アプリを開かなくてもスマホのロック画面やホーム画面でわかるため、気を逸らされること無く、仕事や勉強に集中できるでしょう。
ライブ アップデートは、Android 16 で順次利用できるようになります。
Google 検索をさらに便利にする「AI Mode」が追加
Google 検索に「AI Mode」が追加されることが発表されました(執筆時点では米国のみで利用可)。ここでは、AI Mode の便利な機能を紹介します。
【リサーチを楽にする「Deep Search」】
Deep Search は、より深く詳細な回答が求められるときに便利な機能です。数百の検索を同時に実行し、情報を横断的に分析して、専門家レベルの引用元を網羅したレポートを、わずか数分で作成してくれます。
【見せて話して質問する「Search ライブ」】
Search ライブ は、Android スマホのカメラを使って、目の前のものについてリアルタイムで会話をして質問できる機能です。Google 検索が情報元へのリンクと共に、アドバイスや、難しい概念の説明をしてくれます。

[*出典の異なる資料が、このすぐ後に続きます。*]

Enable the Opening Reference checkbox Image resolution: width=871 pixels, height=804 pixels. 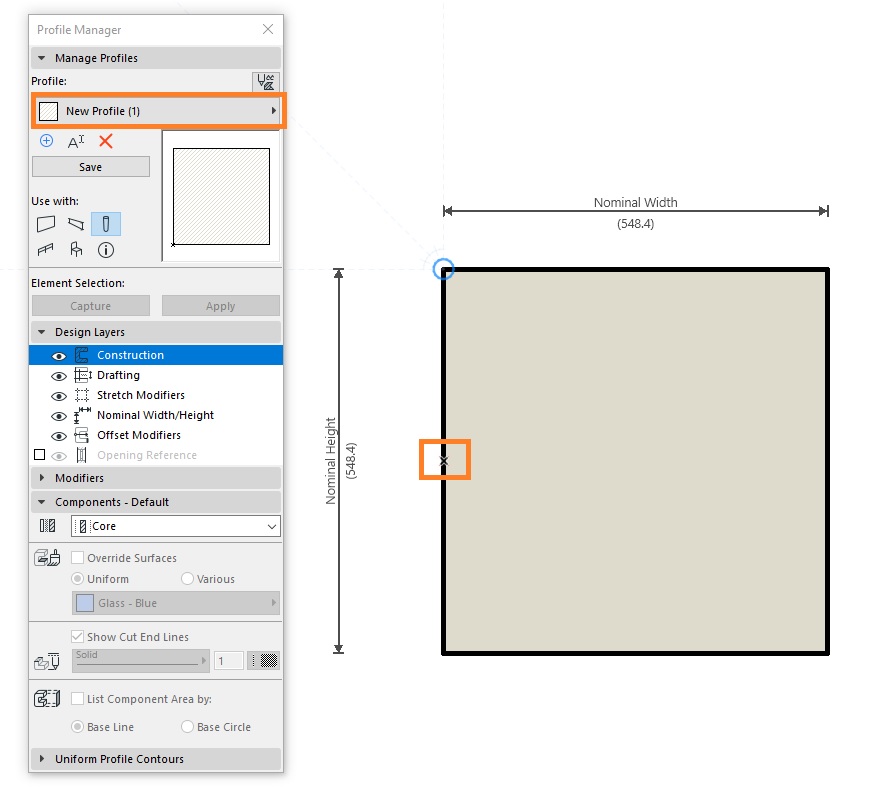tap(39, 455)
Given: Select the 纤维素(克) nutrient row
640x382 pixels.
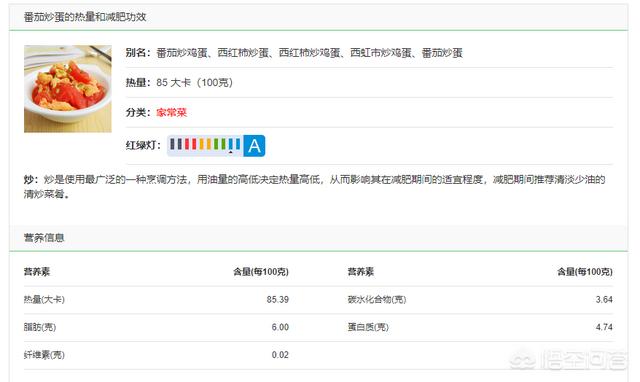Looking at the screenshot, I should click(156, 355).
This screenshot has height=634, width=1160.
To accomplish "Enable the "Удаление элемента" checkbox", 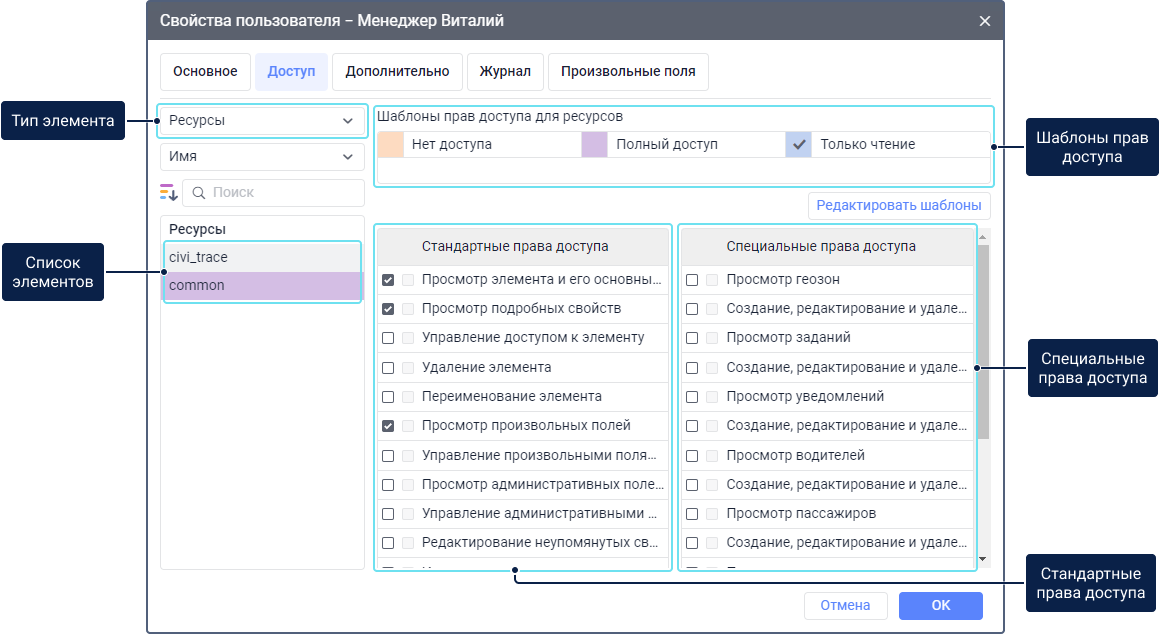I will pyautogui.click(x=388, y=368).
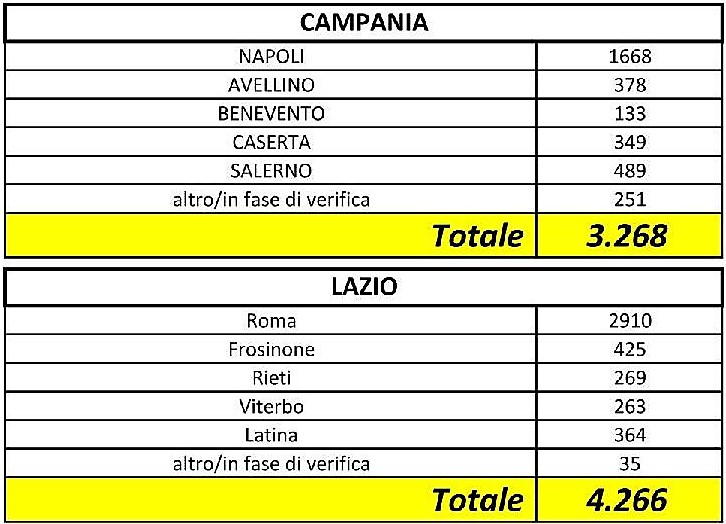This screenshot has height=524, width=726.
Task: Click the Roma row label
Action: click(271, 321)
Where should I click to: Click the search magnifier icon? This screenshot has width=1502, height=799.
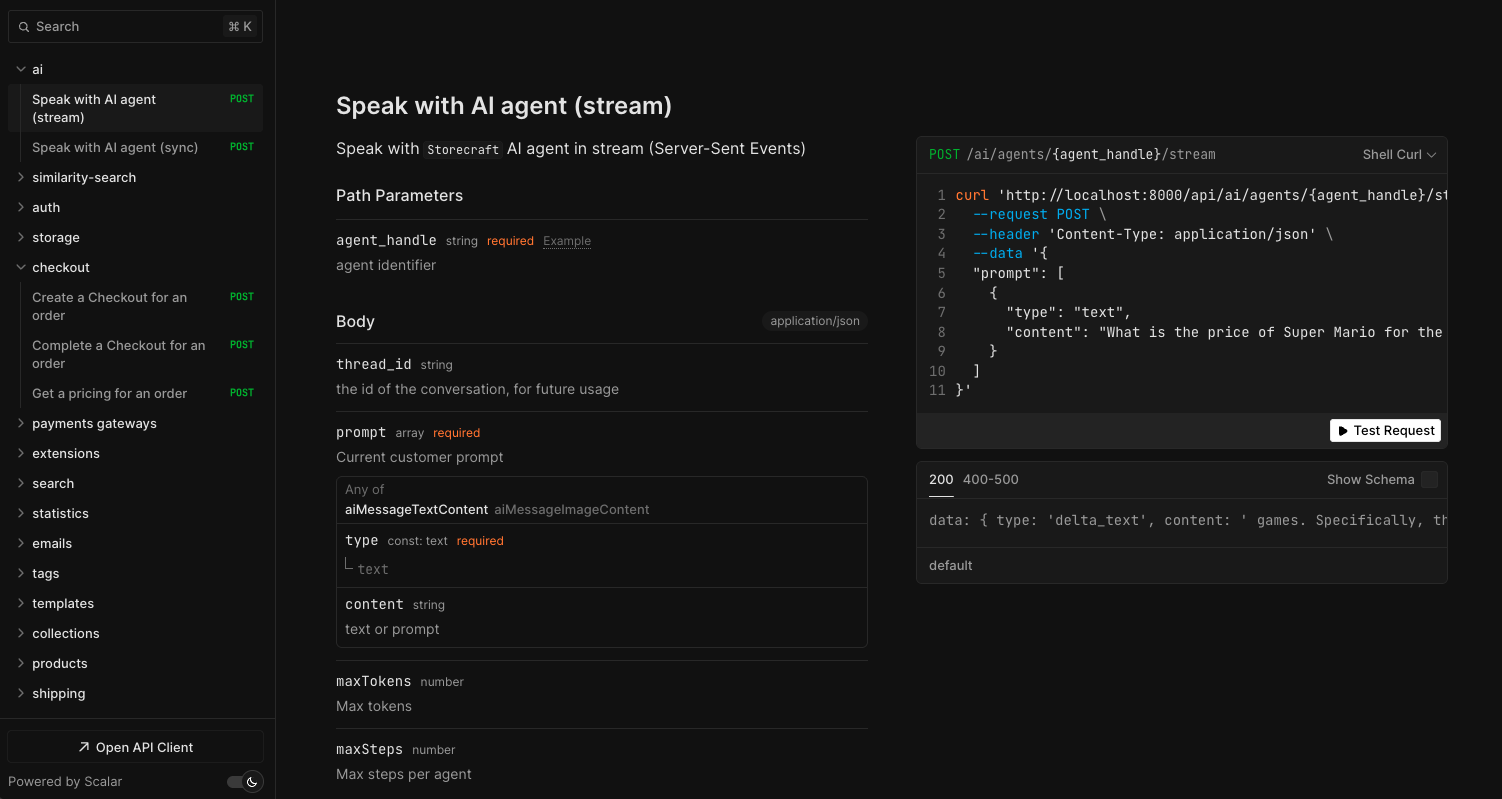pos(24,27)
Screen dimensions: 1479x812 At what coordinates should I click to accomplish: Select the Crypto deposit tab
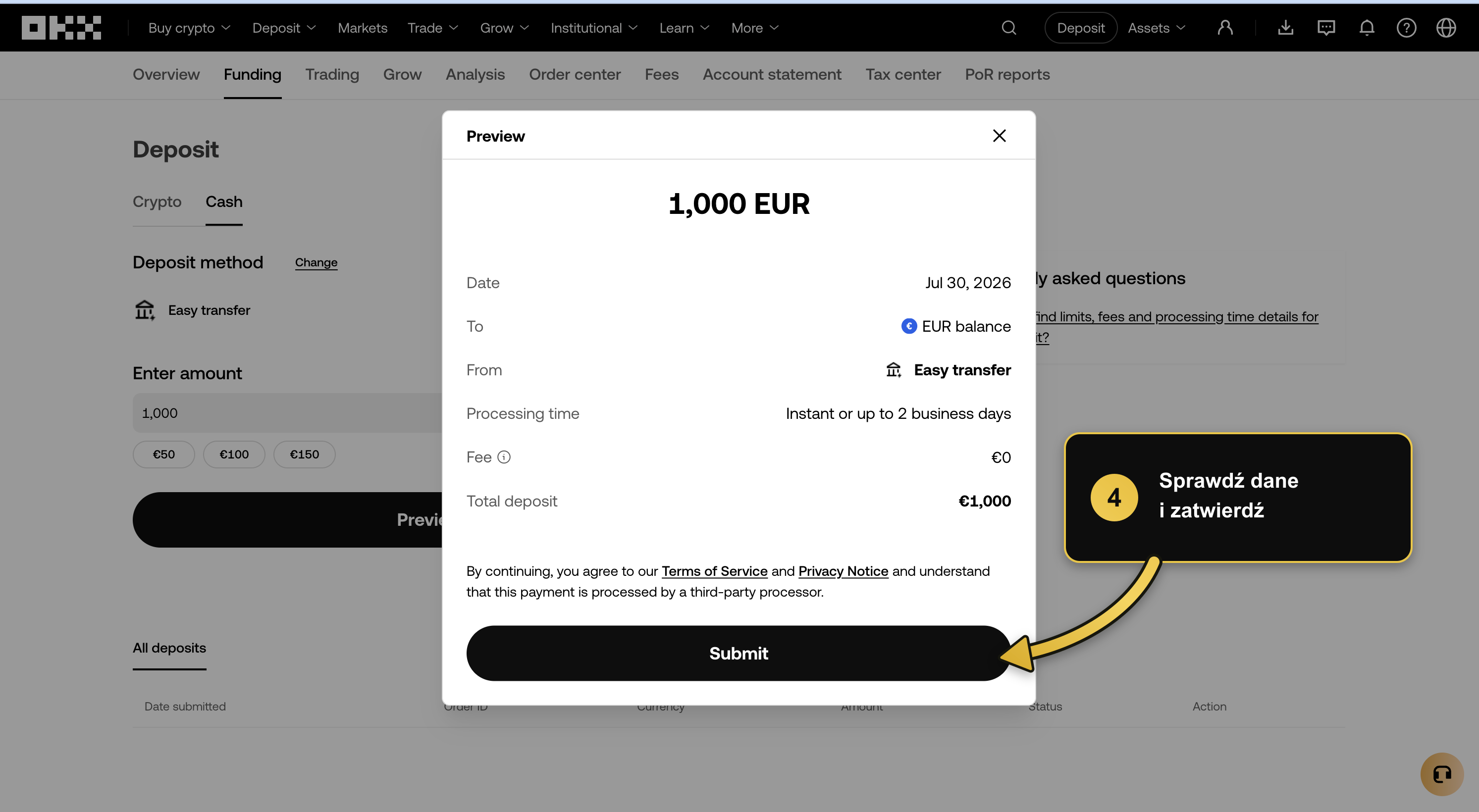[157, 202]
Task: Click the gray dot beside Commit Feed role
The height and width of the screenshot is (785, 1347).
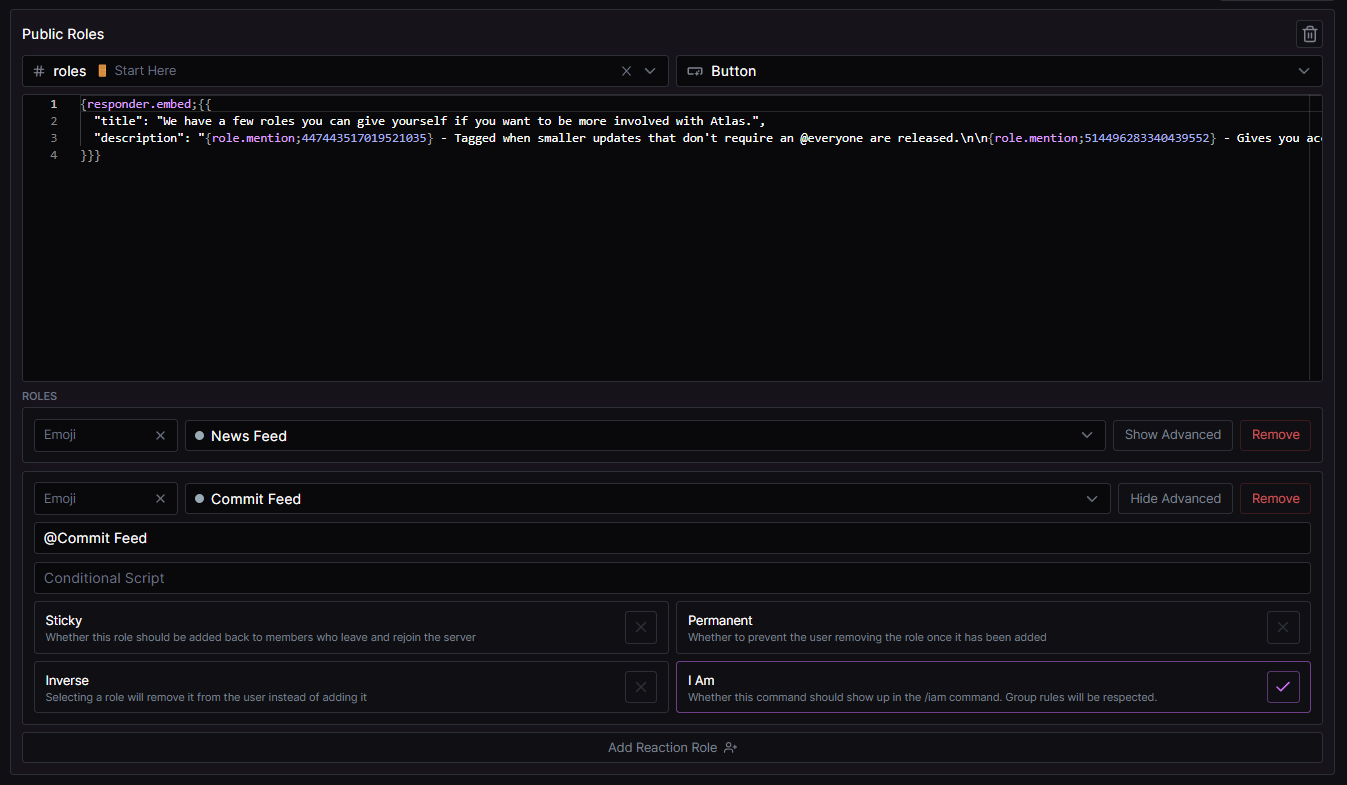Action: click(200, 499)
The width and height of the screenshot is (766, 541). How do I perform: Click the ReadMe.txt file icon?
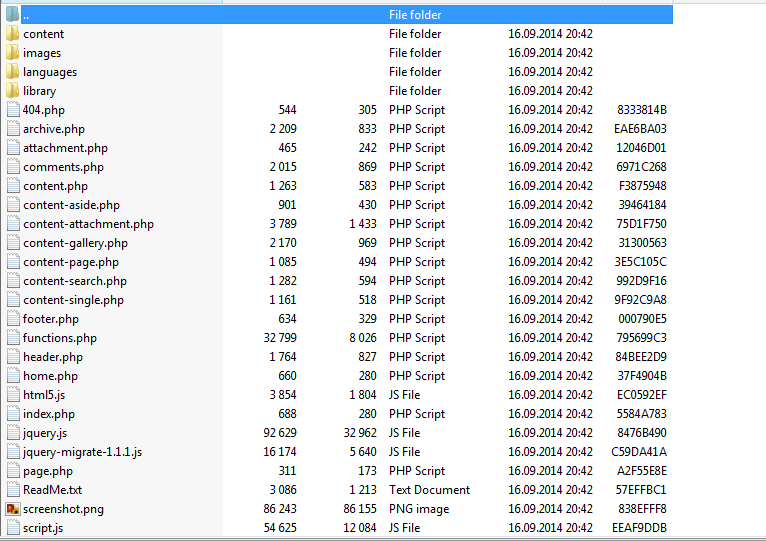[12, 490]
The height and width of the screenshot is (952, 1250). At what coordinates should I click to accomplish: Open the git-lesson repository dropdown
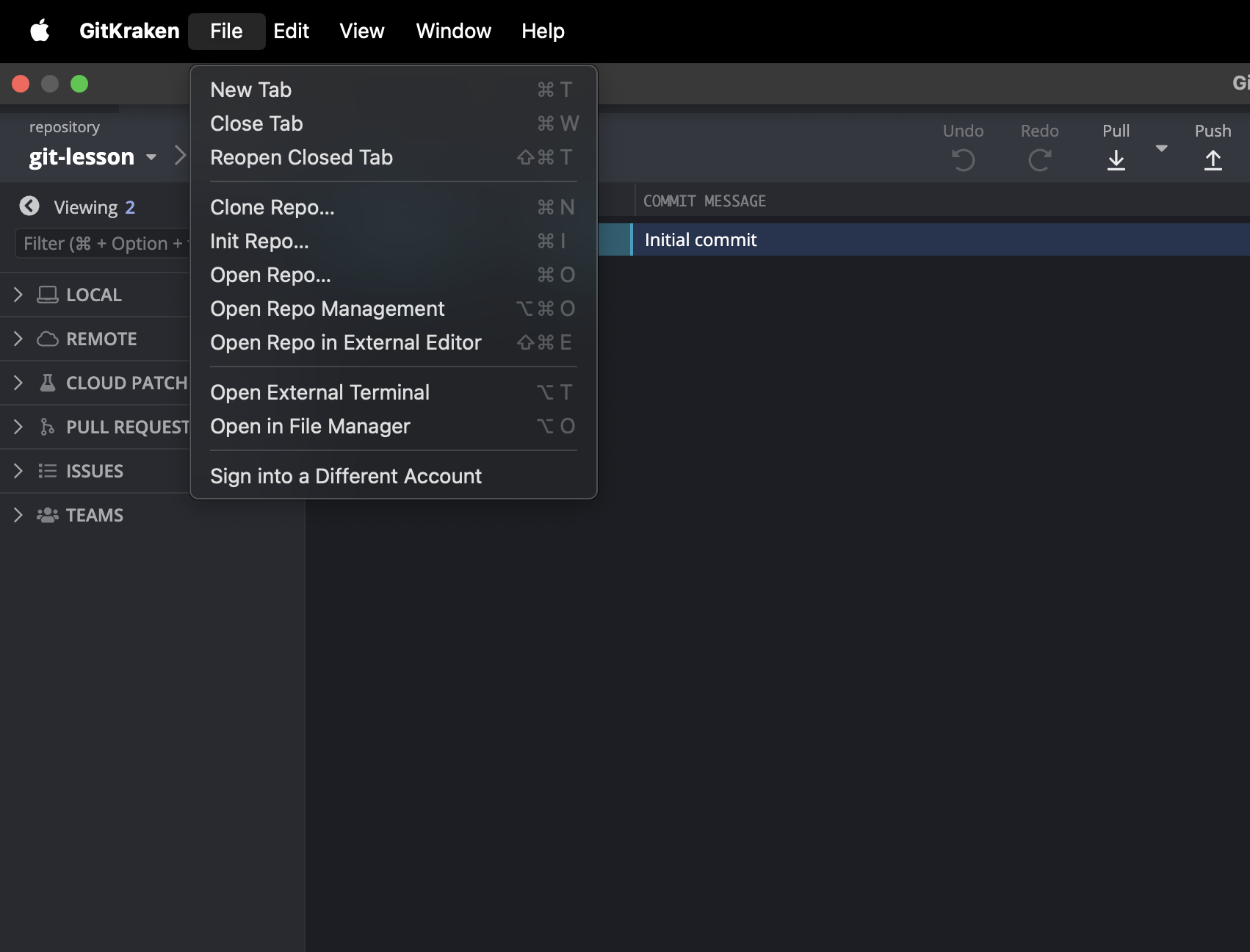pyautogui.click(x=151, y=157)
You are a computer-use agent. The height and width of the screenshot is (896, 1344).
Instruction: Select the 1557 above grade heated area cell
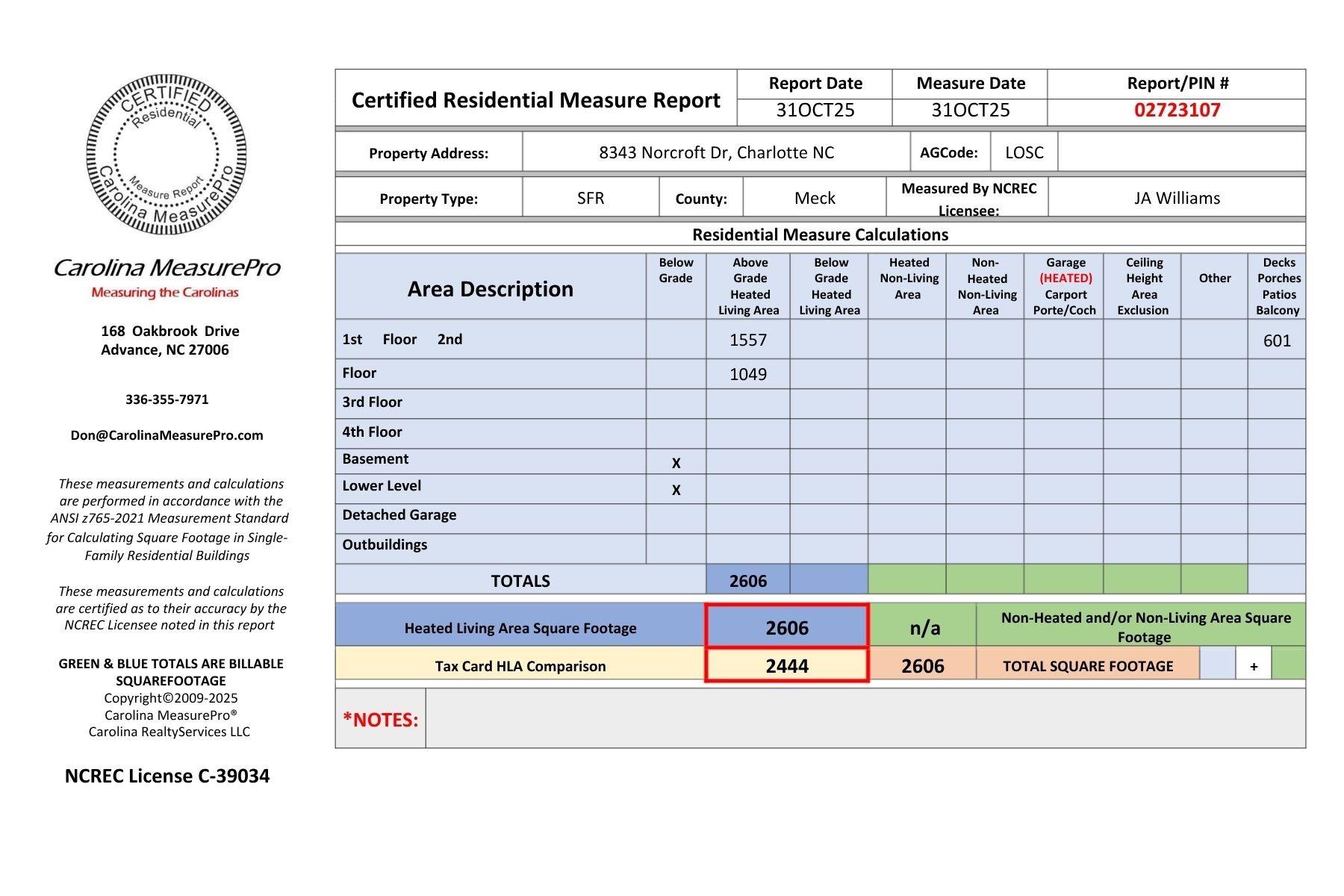click(x=747, y=340)
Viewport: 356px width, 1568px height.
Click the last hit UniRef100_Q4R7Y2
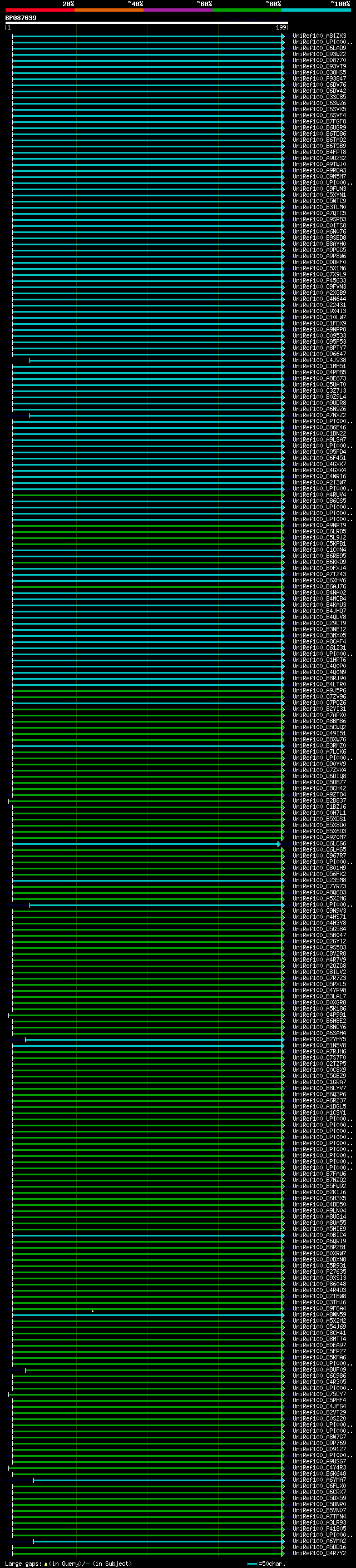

【面倒なタスクを代行してくれる「エージェント」機能】
エージェント機能とは、チケット購入時などに、ユーザーの代わりに条件に合ったチケット候補の検索や、入力補助などのタスクを行ってくれるものです。
たとえば「今週土曜日の野球の試合で、低層階の手頃な価格のチケットを 2 枚見つけて」と尋ねるだけで、AI Mode が複数のチケット販売サイトを横断的に調査し、リアルタイムの価格と在庫状況を踏まえて、何百もの選択肢からチケットの候補を分析し、面倒なフォームへの入力も代行します。
そして正確にユーザーの条件に合ったチケットの候補を提示してくれるので、ユーザーは自分がもっとも気に入ったサイトを選んで、購入を決めることができます。
【オンライン上で試着もできるAI ショッピング パートナー】
AI Mode は商品の検索から購入検討、エージェントによる Google Pay での購入代行まで、ショッピングのさまざまなシーンでサポートしてくれます。たとえば自分に似合う服を探しているときは、自分の写真を 1 枚アップロードするだけで仮想的に試着することも可能です。これらのステップはすべて、ユーザーの指示と管理のもとで行われるため、安心して利用できます。
このほか、過去の検索履歴や他の Google アプリとの連携により、よりパーソナルな検索結果が表示されるようになります。また、データを視覚化するためのカスタムチャートやグラフも簡単に作成できるなど、新しい Google 検索によって、よりスマートで効率的な体験が可能になるでしょう。
※AI Mode は 2025 年 7 月現在、米国のすべての方に展開を開始しています。
日常的なシーンで役立つ Gemini の新機能とモデルが発表
Google の AI、Gemini にも新しい機能が発表されました。AI アシスタントのように利用したり、より高品質なクリエイティブを生成したりと、さまざまなシーンで活躍するでしょう。
【Gemini に見せて質問できる Gemini Live】
誰かに質問したり、なにかをお願いするとき、相手に見せて説明したいことはありませんか?Gemini Live で、Gemini にスマホの画面を共有したり、レンズで写したりしながら話せるようになりました。たとえば、長文のメールを Gemini に見せて、メールの内容について質問することができます。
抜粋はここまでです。